• EXERCISE OBJECTIVE
Keeping every word the same, give again only the lines from the one with "Open the #MTBoS hashtag" through the end of the data, both included, and leave every picture out.

• SOURCE MATERIAL
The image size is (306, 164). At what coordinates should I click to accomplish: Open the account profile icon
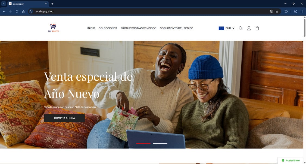(249, 28)
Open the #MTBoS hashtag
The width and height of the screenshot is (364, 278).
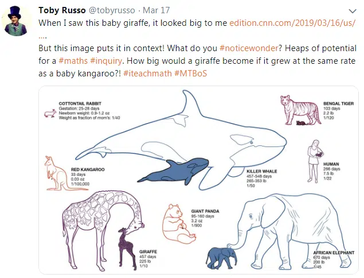[x=190, y=74]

• RESULT FOR THIS EXERCISE
Open the #MTBoS hashtag
The width and height of the screenshot is (364, 278).
[x=190, y=74]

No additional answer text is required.